Every record is to be printed exactly as it appears.
[DATA TO PROCESS Boundary: Start]
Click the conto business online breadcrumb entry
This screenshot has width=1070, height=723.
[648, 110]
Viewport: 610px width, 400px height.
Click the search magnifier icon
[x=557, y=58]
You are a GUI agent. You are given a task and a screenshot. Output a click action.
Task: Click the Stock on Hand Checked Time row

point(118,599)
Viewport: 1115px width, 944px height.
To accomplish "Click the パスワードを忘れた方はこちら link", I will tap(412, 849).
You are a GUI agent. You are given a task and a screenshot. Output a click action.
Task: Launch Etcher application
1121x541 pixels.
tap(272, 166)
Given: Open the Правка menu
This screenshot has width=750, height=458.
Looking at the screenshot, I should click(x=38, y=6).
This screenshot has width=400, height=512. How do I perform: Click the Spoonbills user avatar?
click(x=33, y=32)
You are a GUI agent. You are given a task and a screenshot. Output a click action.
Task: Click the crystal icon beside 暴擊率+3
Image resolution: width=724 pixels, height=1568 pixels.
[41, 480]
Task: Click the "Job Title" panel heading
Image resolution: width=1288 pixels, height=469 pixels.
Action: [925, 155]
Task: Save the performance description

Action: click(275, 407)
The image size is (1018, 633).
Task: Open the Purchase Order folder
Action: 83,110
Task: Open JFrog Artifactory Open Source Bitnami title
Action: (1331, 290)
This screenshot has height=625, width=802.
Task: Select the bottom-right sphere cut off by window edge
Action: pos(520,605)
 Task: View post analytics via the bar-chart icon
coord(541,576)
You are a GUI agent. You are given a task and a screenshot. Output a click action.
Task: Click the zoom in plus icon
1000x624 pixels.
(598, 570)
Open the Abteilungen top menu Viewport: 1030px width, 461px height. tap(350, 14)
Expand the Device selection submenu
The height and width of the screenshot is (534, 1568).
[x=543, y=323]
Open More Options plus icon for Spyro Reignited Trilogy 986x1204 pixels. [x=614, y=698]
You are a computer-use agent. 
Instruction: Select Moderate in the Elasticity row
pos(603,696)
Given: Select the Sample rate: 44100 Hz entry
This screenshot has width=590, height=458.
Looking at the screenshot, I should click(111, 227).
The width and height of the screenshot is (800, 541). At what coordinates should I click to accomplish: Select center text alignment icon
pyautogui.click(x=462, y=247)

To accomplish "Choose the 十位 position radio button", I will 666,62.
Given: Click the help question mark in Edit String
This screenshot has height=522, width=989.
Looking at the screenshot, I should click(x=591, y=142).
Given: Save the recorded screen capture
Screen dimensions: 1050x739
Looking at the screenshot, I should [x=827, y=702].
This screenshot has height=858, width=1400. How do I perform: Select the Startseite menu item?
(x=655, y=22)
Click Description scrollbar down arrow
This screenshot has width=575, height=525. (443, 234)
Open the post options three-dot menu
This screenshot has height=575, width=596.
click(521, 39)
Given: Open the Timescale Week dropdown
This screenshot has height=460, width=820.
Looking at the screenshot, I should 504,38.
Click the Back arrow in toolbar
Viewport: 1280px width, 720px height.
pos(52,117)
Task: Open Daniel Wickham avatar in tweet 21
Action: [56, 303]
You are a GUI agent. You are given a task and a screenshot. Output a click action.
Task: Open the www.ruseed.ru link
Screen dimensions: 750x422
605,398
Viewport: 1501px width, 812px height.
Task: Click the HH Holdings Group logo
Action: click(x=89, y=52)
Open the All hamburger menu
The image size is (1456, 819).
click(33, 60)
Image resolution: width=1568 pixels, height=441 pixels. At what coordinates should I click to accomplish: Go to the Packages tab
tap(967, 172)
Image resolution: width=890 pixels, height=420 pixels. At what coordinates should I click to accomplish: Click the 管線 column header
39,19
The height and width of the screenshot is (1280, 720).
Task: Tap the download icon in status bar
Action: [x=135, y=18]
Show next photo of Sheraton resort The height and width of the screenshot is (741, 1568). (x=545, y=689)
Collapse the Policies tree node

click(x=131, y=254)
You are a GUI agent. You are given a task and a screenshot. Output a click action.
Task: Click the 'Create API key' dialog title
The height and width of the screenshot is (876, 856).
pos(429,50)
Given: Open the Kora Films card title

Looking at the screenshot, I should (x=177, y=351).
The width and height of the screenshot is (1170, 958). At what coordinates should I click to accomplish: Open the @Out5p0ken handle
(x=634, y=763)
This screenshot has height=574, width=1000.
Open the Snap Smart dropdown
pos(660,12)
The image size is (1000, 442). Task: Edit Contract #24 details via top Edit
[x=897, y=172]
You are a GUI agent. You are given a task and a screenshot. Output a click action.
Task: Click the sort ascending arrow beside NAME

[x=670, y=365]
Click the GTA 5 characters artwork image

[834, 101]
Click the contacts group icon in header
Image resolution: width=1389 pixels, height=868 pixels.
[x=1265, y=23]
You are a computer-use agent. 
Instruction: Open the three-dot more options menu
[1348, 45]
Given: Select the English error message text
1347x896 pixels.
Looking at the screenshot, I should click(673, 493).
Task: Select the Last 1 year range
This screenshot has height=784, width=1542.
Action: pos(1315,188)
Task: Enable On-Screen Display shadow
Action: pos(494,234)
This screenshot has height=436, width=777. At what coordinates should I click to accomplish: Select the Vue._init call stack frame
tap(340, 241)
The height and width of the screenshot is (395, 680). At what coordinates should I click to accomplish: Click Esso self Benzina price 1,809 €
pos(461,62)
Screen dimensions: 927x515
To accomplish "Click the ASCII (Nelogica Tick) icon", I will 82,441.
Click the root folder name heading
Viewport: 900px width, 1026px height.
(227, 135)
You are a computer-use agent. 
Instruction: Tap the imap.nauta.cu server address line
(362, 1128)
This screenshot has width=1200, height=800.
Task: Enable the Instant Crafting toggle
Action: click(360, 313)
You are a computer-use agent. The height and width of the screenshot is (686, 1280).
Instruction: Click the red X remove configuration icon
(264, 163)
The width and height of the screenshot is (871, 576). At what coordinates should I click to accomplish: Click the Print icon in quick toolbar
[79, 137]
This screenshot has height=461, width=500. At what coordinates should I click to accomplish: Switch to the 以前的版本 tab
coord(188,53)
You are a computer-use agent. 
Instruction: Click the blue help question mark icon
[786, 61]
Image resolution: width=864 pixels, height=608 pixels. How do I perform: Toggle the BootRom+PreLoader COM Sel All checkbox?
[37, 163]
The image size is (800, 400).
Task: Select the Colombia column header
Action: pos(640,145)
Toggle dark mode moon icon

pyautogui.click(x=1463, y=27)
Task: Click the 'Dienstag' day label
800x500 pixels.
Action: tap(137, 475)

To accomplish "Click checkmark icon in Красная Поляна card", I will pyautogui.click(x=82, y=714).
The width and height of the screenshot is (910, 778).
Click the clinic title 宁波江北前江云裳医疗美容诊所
[DATA TO PROCESS Boundary: End]
* ANSWER BOX
Click the conto business online breadcrumb entry
This screenshot has width=1070, height=723.
[648, 110]
Viewport: 610px width, 400px height.
Click the search magnifier icon
[x=557, y=58]
You are a GUI agent. You are given a task and a screenshot. Output a click action.
Task: Click the Stock on Hand Checked Time row

point(118,599)
Viewport: 1115px width, 944px height.
To accomplish "Click the パスワードを忘れた方はこちら link", I will tap(412, 849).
You are a GUI agent. You are given a task and a screenshot. Output a click action.
Task: Launch Etcher application
1121x541 pixels.
tap(272, 166)
Given: Open the Правка menu
This screenshot has width=750, height=458.
Looking at the screenshot, I should click(x=38, y=6).
This screenshot has width=400, height=512. How do I perform: Click the Spoonbills user avatar?
click(x=33, y=32)
You are a GUI agent. You are given a task and a screenshot. Output a click action.
Task: Click the crystal icon beside 暴擊率+3
Image resolution: width=724 pixels, height=1568 pixels.
[41, 480]
Task: Click the "Job Title" panel heading
Image resolution: width=1288 pixels, height=469 pixels.
Action: [925, 155]
Task: Save the performance description

Action: click(275, 407)
The image size is (1018, 633).
Task: Open the Purchase Order folder
Action: 83,110
Task: Open JFrog Artifactory Open Source Bitnami title
Action: (1331, 290)
This screenshot has height=625, width=802.
Task: Select the bottom-right sphere cut off by window edge
Action: pos(520,605)
 Task: View post analytics via the bar-chart icon
coord(541,576)
You are a GUI agent. You are given a task and a screenshot. Output a click action.
Task: Click the zoom in plus icon
1000x624 pixels.
(598, 570)
Open the Abteilungen top menu Viewport: 1030px width, 461px height. tap(350, 14)
Expand the Device selection submenu
The height and width of the screenshot is (534, 1568).
[x=543, y=323]
Open More Options plus icon for Spyro Reignited Trilogy 986x1204 pixels. [x=614, y=698]
You are a computer-use agent. 
Instruction: Select Moderate in the Elasticity row
pos(603,696)
Given: Select the Sample rate: 44100 Hz entry
This screenshot has width=590, height=458.
Looking at the screenshot, I should click(111, 227).
The width and height of the screenshot is (800, 541). At what coordinates should I click to accomplish: Select center text alignment icon
pyautogui.click(x=462, y=247)

To accomplish "Choose the 十位 position radio button", I will 666,62.
Given: Click the help question mark in Edit String
This screenshot has height=522, width=989.
Looking at the screenshot, I should click(x=591, y=142).
Given: Save the recorded screen capture
Screen dimensions: 1050x739
Looking at the screenshot, I should [x=827, y=702].
This screenshot has height=858, width=1400. How do I perform: Select the Startseite menu item?
(x=655, y=22)
Click Description scrollbar down arrow
This screenshot has width=575, height=525. (443, 234)
Open the post options three-dot menu
This screenshot has height=575, width=596.
click(521, 39)
Given: Open the Timescale Week dropdown
This screenshot has height=460, width=820.
Looking at the screenshot, I should 504,38.
Click the Back arrow in toolbar
Viewport: 1280px width, 720px height.
pos(52,117)
Task: Open Daniel Wickham avatar in tweet 21
Action: [56, 303]
You are a GUI agent. You are given a task and a screenshot. Output a click action.
Task: Open the www.ruseed.ru link
Screen dimensions: 750x422
605,398
Viewport: 1501px width, 812px height.
Task: Click the HH Holdings Group logo
Action: click(x=89, y=52)
Open the All hamburger menu
The image size is (1456, 819).
click(33, 60)
Image resolution: width=1568 pixels, height=441 pixels. At what coordinates should I click to accomplish: Go to the Packages tab
tap(967, 172)
Image resolution: width=890 pixels, height=420 pixels. At what coordinates should I click to accomplish: Click the 管線 column header
39,19
The height and width of the screenshot is (1280, 720).
Task: Tap the download icon in status bar
Action: [x=135, y=18]
Show next photo of Sheraton resort The height and width of the screenshot is (741, 1568). (x=545, y=689)
Collapse the Policies tree node

click(x=131, y=254)
You are a GUI agent. You are given a task and a screenshot. Output a click action.
Task: Click the 'Create API key' dialog title
The height and width of the screenshot is (876, 856).
pos(429,50)
Given: Open the Kora Films card title

Looking at the screenshot, I should (x=177, y=351).
The width and height of the screenshot is (1170, 958). At what coordinates should I click to accomplish: Open the @Out5p0ken handle
(x=634, y=763)
This screenshot has height=574, width=1000.
Open the Snap Smart dropdown
pos(660,12)
The image size is (1000, 442). Task: Edit Contract #24 details via top Edit
[x=897, y=172]
You are a GUI agent. You are given a task and a screenshot. Output a click action.
Task: Click the sort ascending arrow beside NAME

[x=670, y=365]
Click the GTA 5 characters artwork image

[834, 101]
Click the contacts group icon in header
Image resolution: width=1389 pixels, height=868 pixels.
[x=1265, y=23]
You are a computer-use agent. 
Instruction: Open the three-dot more options menu
[1348, 45]
Given: Select the English error message text
1347x896 pixels.
Looking at the screenshot, I should click(673, 493).
Task: Select the Last 1 year range
This screenshot has height=784, width=1542.
Action: pos(1315,188)
Task: Enable On-Screen Display shadow
Action: pos(494,234)
This screenshot has height=436, width=777. At what coordinates should I click to accomplish: Select the Vue._init call stack frame
tap(340, 241)
The height and width of the screenshot is (395, 680). At what coordinates should I click to accomplish: Click Esso self Benzina price 1,809 €
pos(461,62)
Screen dimensions: 927x515
To accomplish "Click the ASCII (Nelogica Tick) icon", I will 82,441.
Click the root folder name heading
Viewport: 900px width, 1026px height.
(227, 135)
You are a computer-use agent. 
Instruction: Tap the imap.nauta.cu server address line
(362, 1128)
This screenshot has width=1200, height=800.
Task: Enable the Instant Crafting toggle
Action: click(360, 313)
You are a computer-use agent. The height and width of the screenshot is (686, 1280).
Instruction: Click the red X remove configuration icon
(264, 163)
The width and height of the screenshot is (871, 576). At what coordinates should I click to accomplish: Click the Print icon in quick toolbar
[79, 137]
This screenshot has height=461, width=500. At what coordinates should I click to accomplish: Switch to the 以前的版本 tab
coord(188,53)
You are a computer-use agent. 
Instruction: Click the blue help question mark icon
[786, 61]
Image resolution: width=864 pixels, height=608 pixels. How do I perform: Toggle the BootRom+PreLoader COM Sel All checkbox?
[37, 163]
The image size is (800, 400).
Task: Select the Colombia column header
Action: pos(640,145)
Toggle dark mode moon icon

pyautogui.click(x=1463, y=27)
Task: Click the 'Dienstag' day label
800x500 pixels.
Action: tap(137, 475)

To accomplish "Click checkmark icon in Красная Поляна card", I will pyautogui.click(x=82, y=714).
The width and height of the screenshot is (910, 778).
Click the clinic title 宁波江北前江云裳医疗美容诊所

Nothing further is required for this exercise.